Under a traditional visit-based model, a stable-appearing, asymptomatic patient like this is easy to leave unchanged for another interval.

Applying the intensification-gap framework, this is precisely the highest-risk profile in which therapy should be escalated rather than maintained.

A reasonable next step is uptitration of the antihypertensive regimen toward a target below 130/80 mm Hg and initiation of an SGLT2 inhibitor, which addresses glycemic, renal, and cardiovascular risk simultaneously.

Bottom Line

Roughly half of US adults with CKM syndrome who need treatment for hypertension or hyperlipidemia are not receiving it, and fewer than half of those who are treated reach target.

The gap is worst, not best, in patients at the highest predicted cardiovascular risk — a reversal of what risk-based care should look like.

Closing it will depend less on starting new prescriptions and more on systematic uptitration, monitoring infrastructure, and payment models like ACCESS that reward outcomes over visit volume.

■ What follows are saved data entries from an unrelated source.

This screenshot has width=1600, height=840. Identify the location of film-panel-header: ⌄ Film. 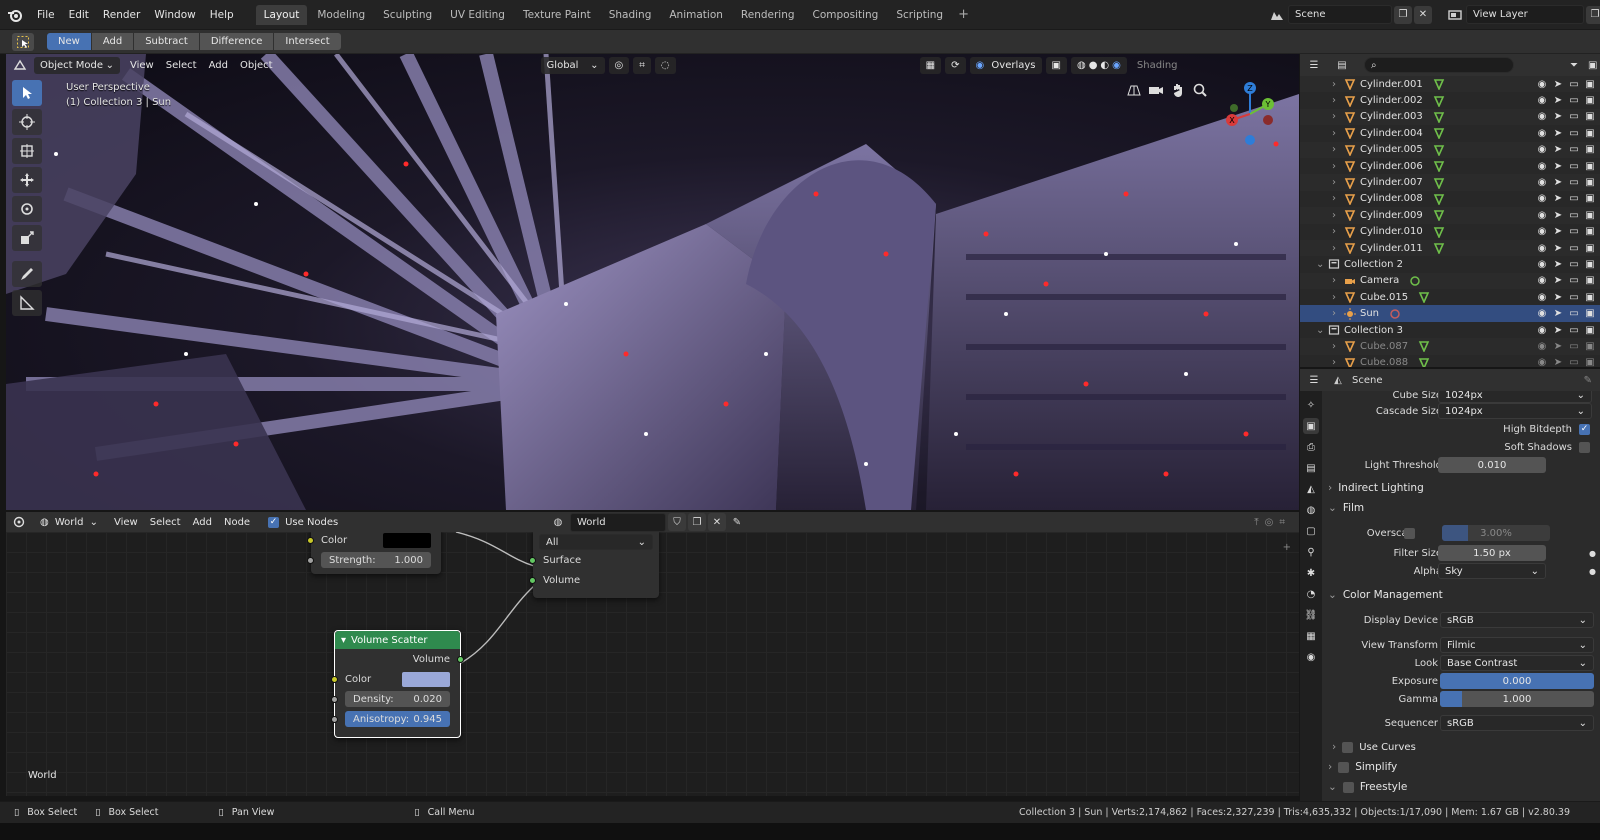
(1461, 508).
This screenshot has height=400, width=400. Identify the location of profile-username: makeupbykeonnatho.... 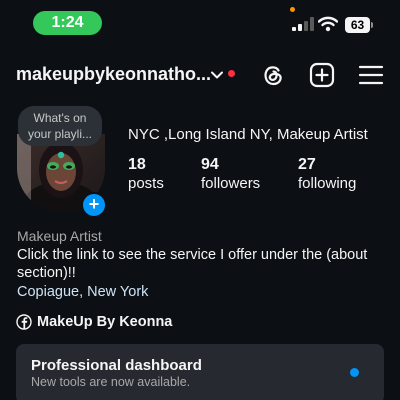
(114, 74).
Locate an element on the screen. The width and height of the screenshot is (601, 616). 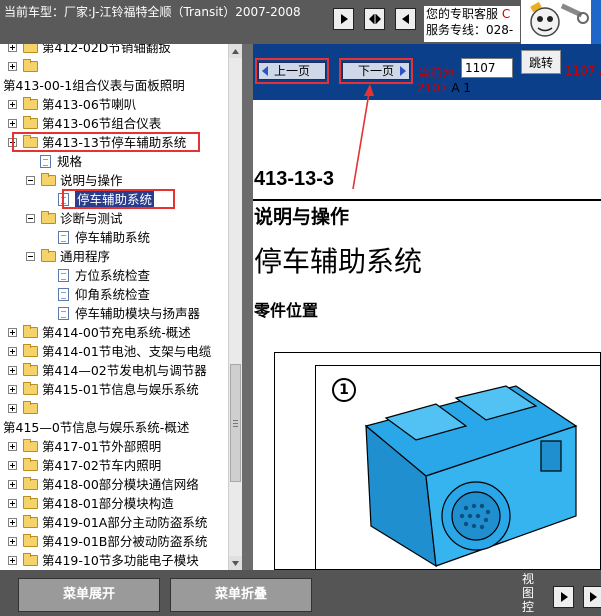
tree-item-label: 诊断与测试 is located at coordinates (92, 218).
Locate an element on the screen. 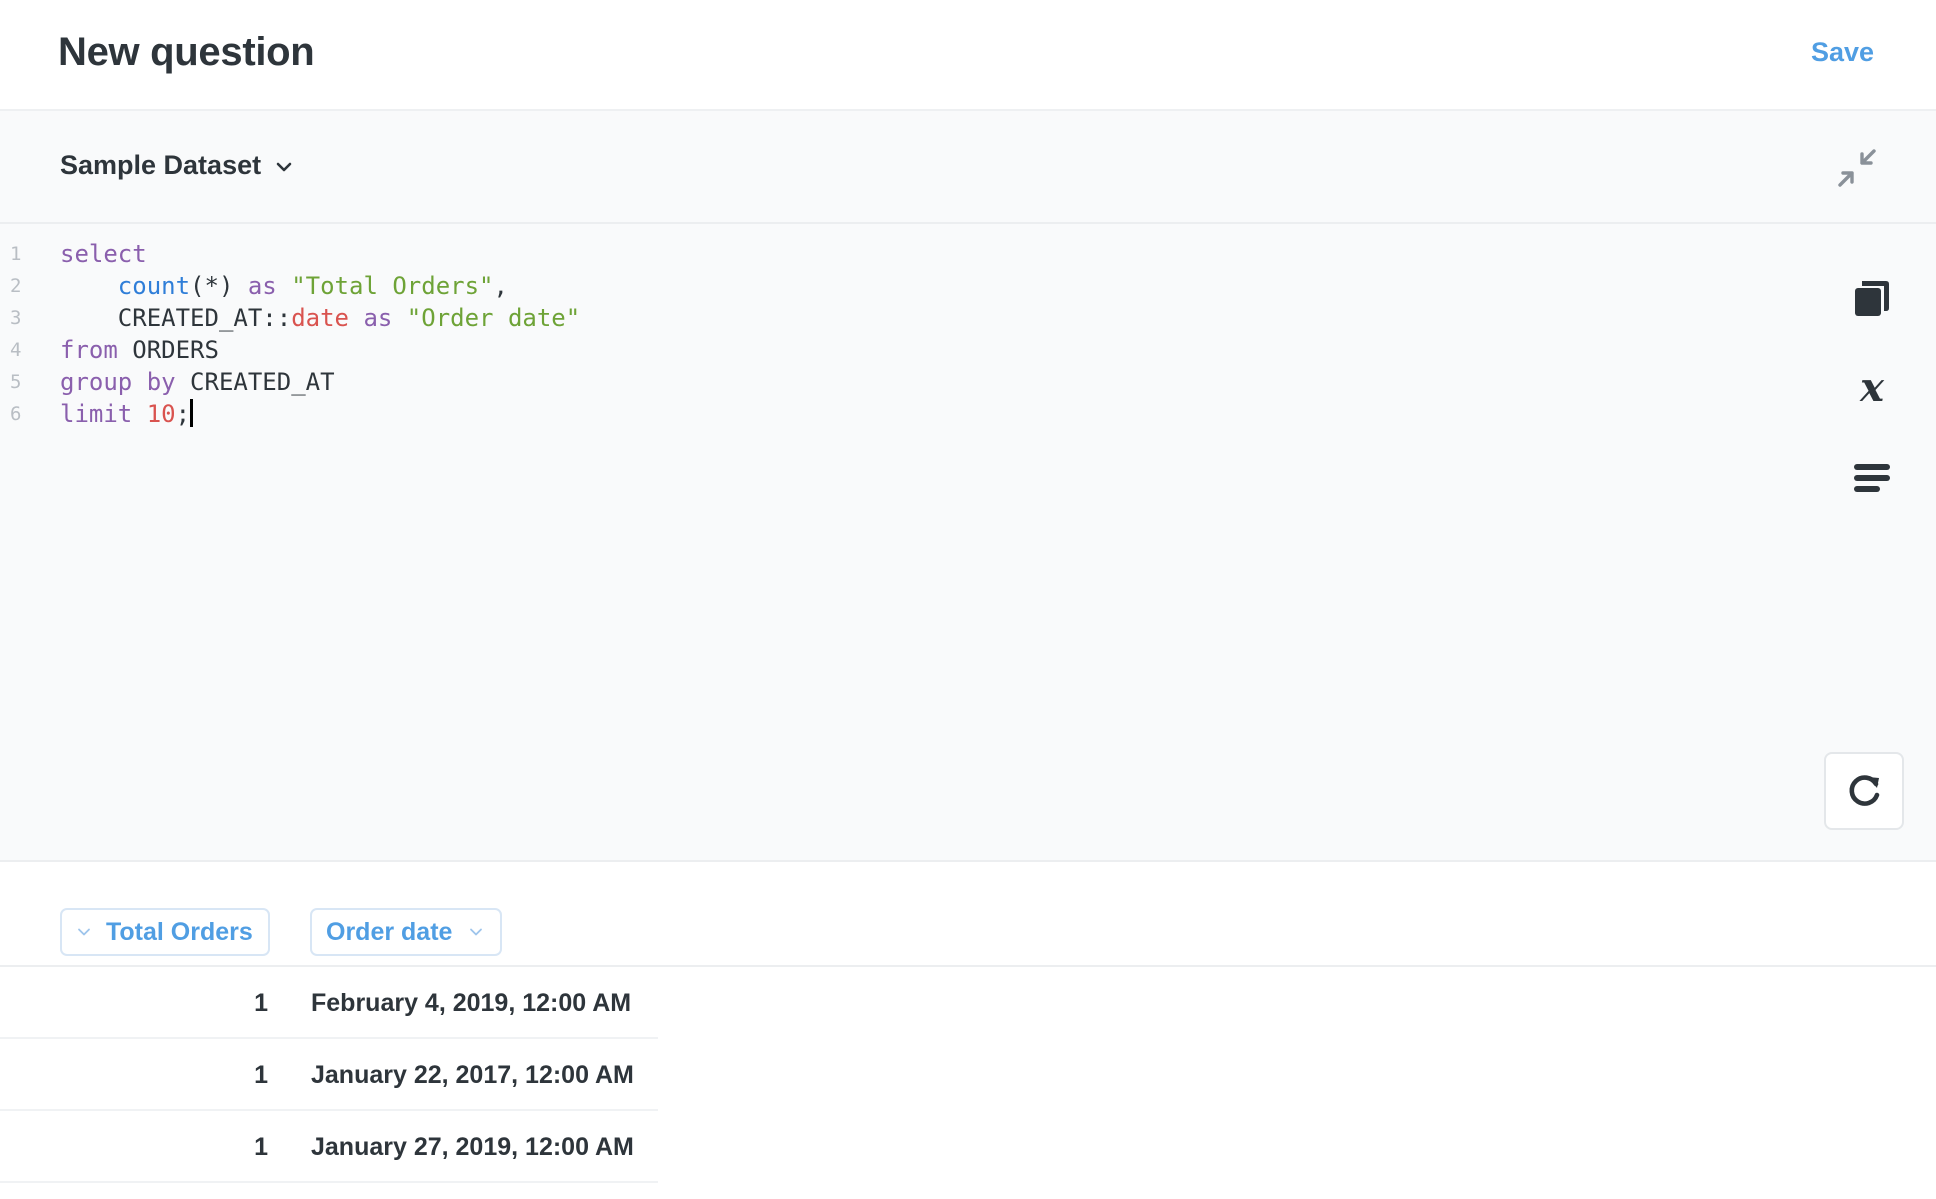 The image size is (1936, 1199). code-token: ; is located at coordinates (183, 414).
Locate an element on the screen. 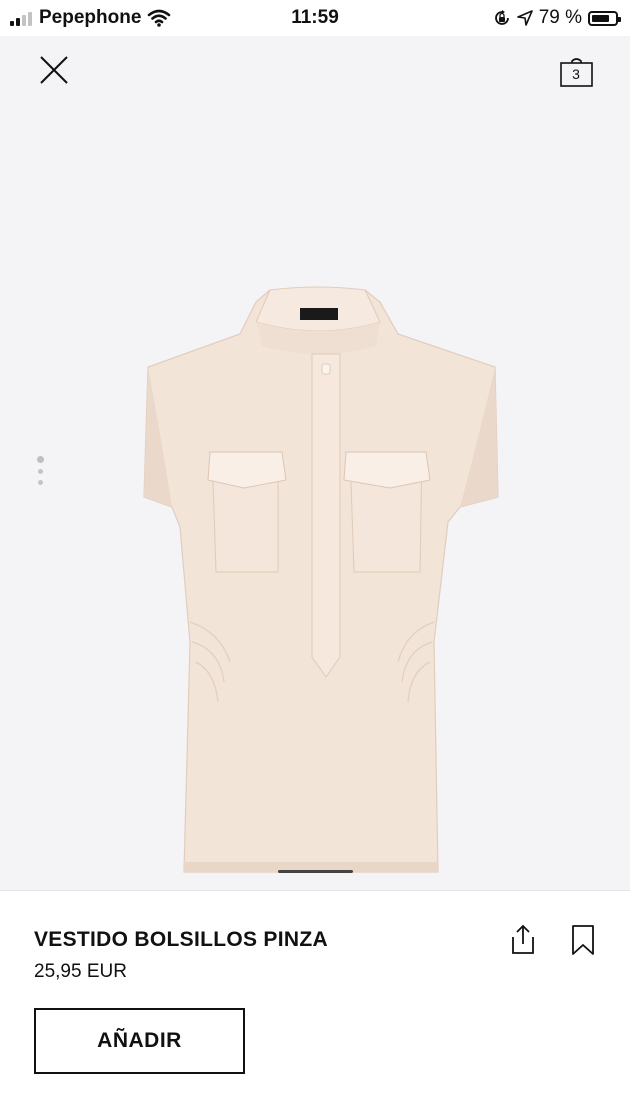 Image resolution: width=630 pixels, height=1120 pixels. add-to-bag-button: AÑADIR is located at coordinates (140, 1041).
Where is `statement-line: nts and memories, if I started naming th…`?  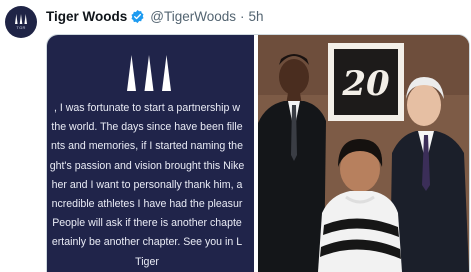 statement-line: nts and memories, if I started naming th… is located at coordinates (147, 146).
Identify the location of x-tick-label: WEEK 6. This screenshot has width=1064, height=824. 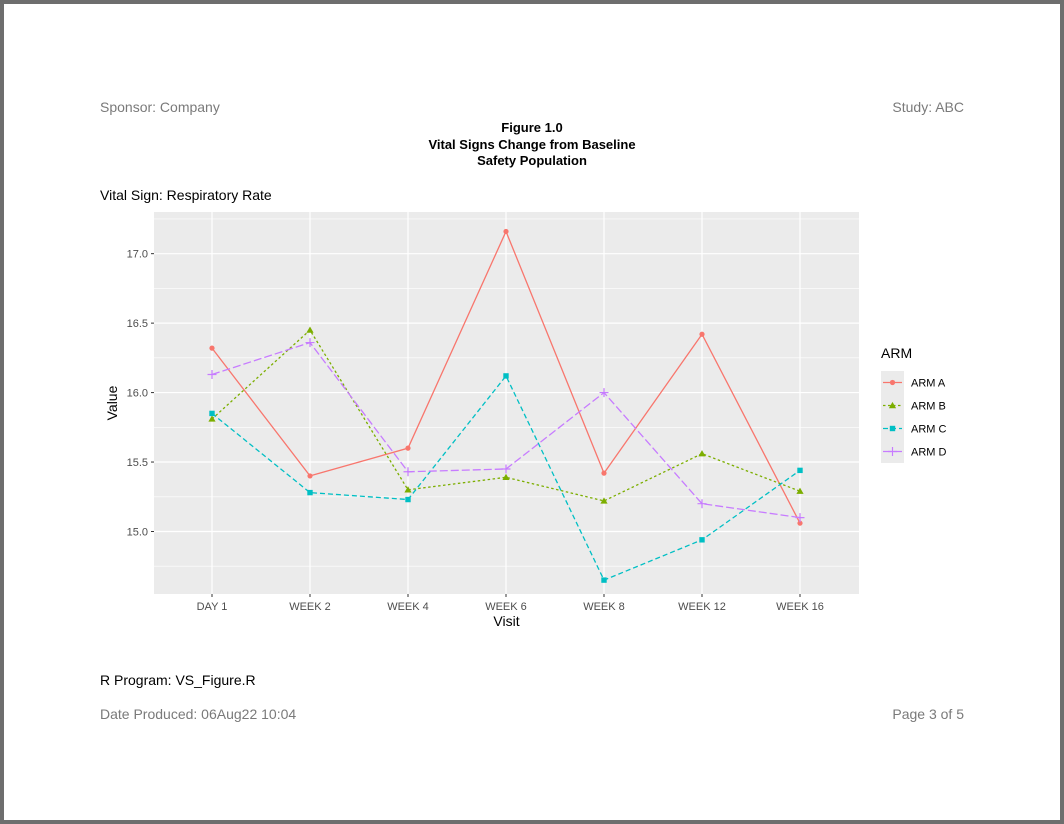
(506, 607).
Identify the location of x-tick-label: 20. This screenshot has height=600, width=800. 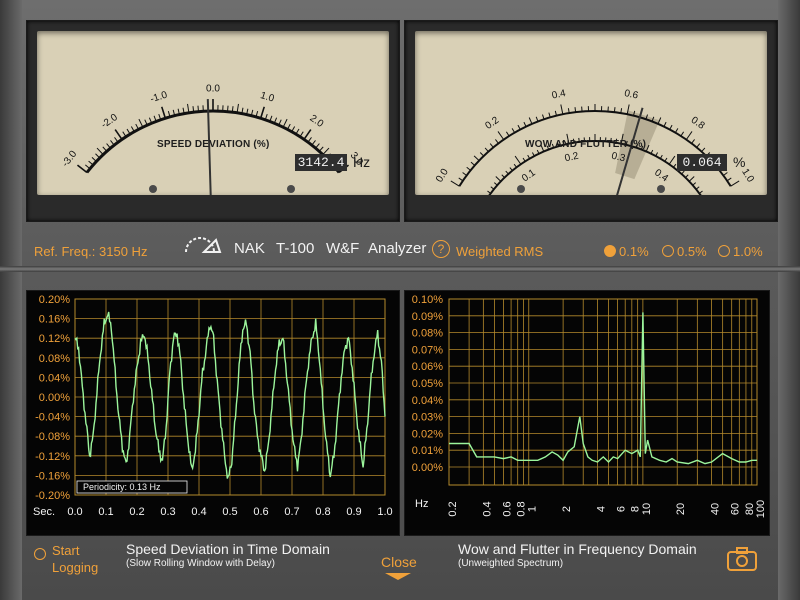
(681, 509).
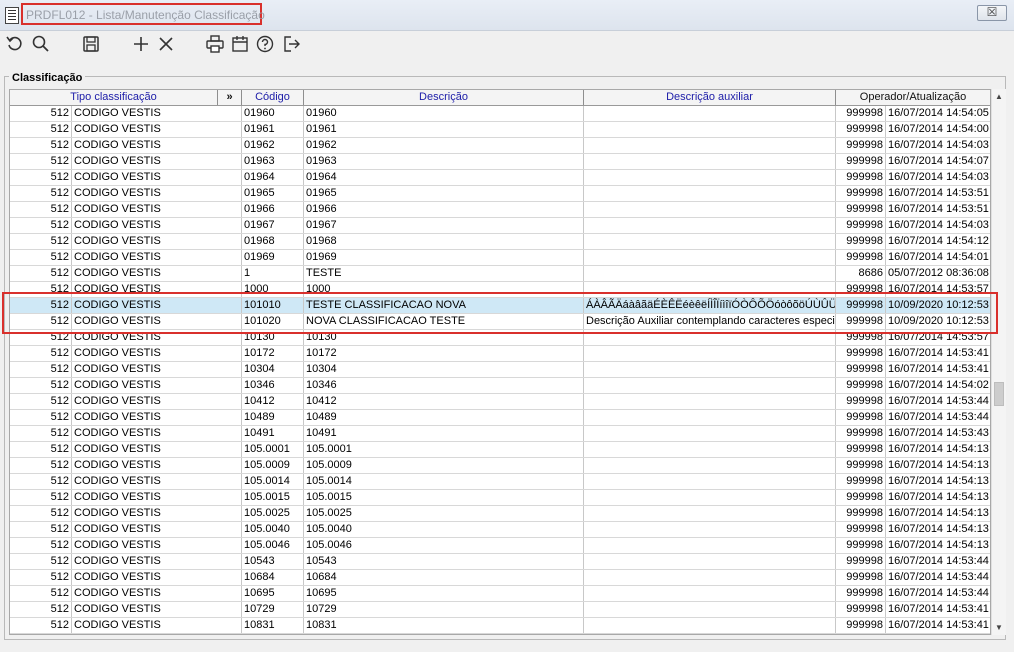 The height and width of the screenshot is (652, 1014). What do you see at coordinates (444, 370) in the screenshot?
I see `cell-descricao: 10304` at bounding box center [444, 370].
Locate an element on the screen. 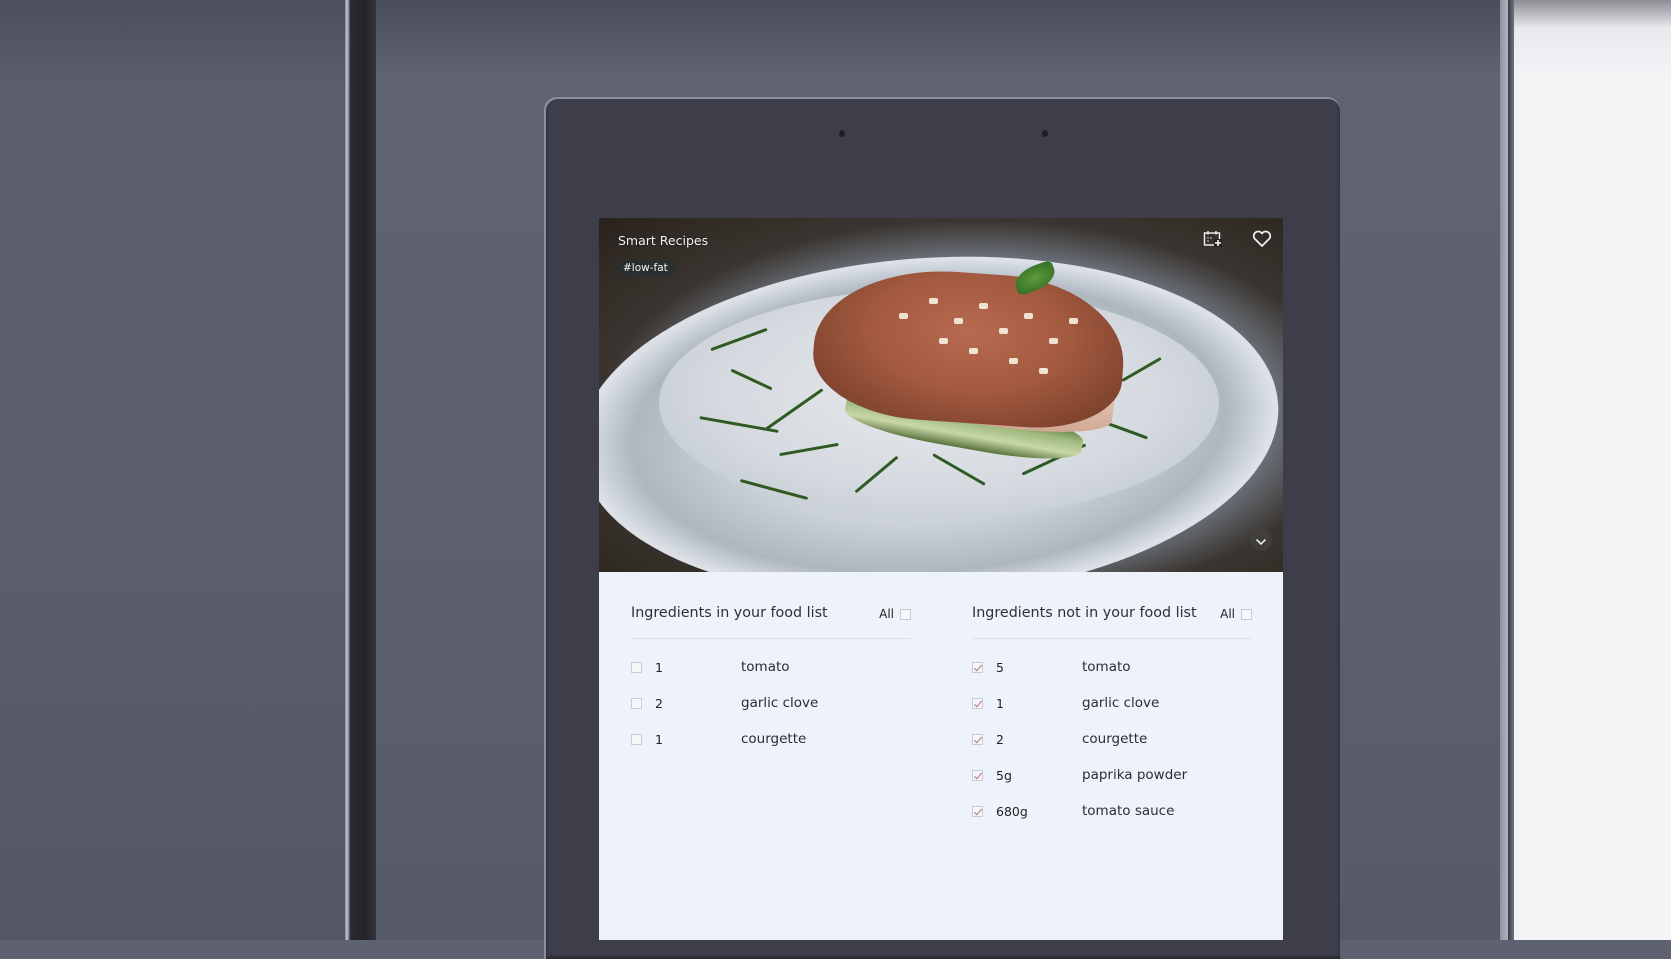 Image resolution: width=1671 pixels, height=959 pixels. ingredient-row: 1 tomato is located at coordinates (771, 667).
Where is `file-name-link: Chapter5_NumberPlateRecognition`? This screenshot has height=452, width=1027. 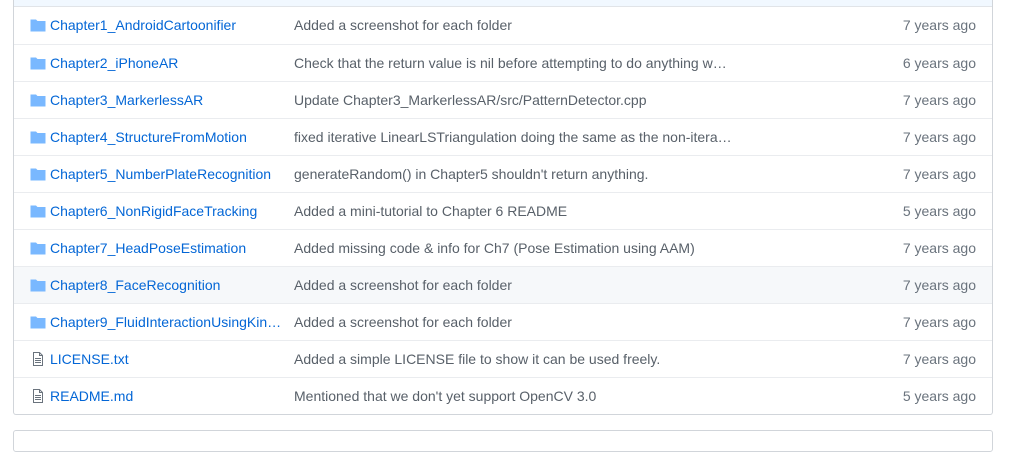
file-name-link: Chapter5_NumberPlateRecognition is located at coordinates (168, 174).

For physician-investors, the sustained underuse of GLP-1 and SGLT2 therapy relative to guideline eligibility remains a multi-year demand runway for Novo Nordisk, Eli Lilly, and AstraZeneca, tempered by pricing pressure and increasing competition among agents.


Physician Education Disclaimer: This article is intended for licensed healthcare professionals for educational purposes only and does not constitute individualized medical advice. Treatment decisions should be individualized based on patient-specific clinical judgment and current guidelines.
Financial Disclaimer: This content is for informational purposes only and does not constitute investment advice or a recommendation to buy or sell any security. Stock prices, analyst price targets, and drug pricing are point-in-time figures that change frequently; consult a licensed financial advisor before making investment decisions.

References

  1. NHANES Data Point to Subpar Treatment of Risk Factors in CKM Syndrome. TCTMD.
  2. AHA/ACC Release First Comprehensive Guideline on CKM Syndrome. TCTMD.
  3. CV Risk Factor Treatment, Control Rates Low Among Adults With CKM. American College of Cardiology.
  4. ACCESS (Advancing Chronic Care with Effective, Scalable Solutions) Model. Centers for Medicare & Medicaid Services.
  5. Jardiance Prices, Coupons & Savings Tips. GoodRx.
  6. Farxiga Prices, Coupons & Savings Tips. GoodRx.
  7. Novo Nordisk A/S (NVO) Stock Price & Overview. StockAnalysis.com.
  8. Eli Lilly and Company (LLY) Stock Price & Overview. StockAnalysis.com.
  9. AstraZeneca (AZN) Stock Price & Overview. StockAnalysis.com.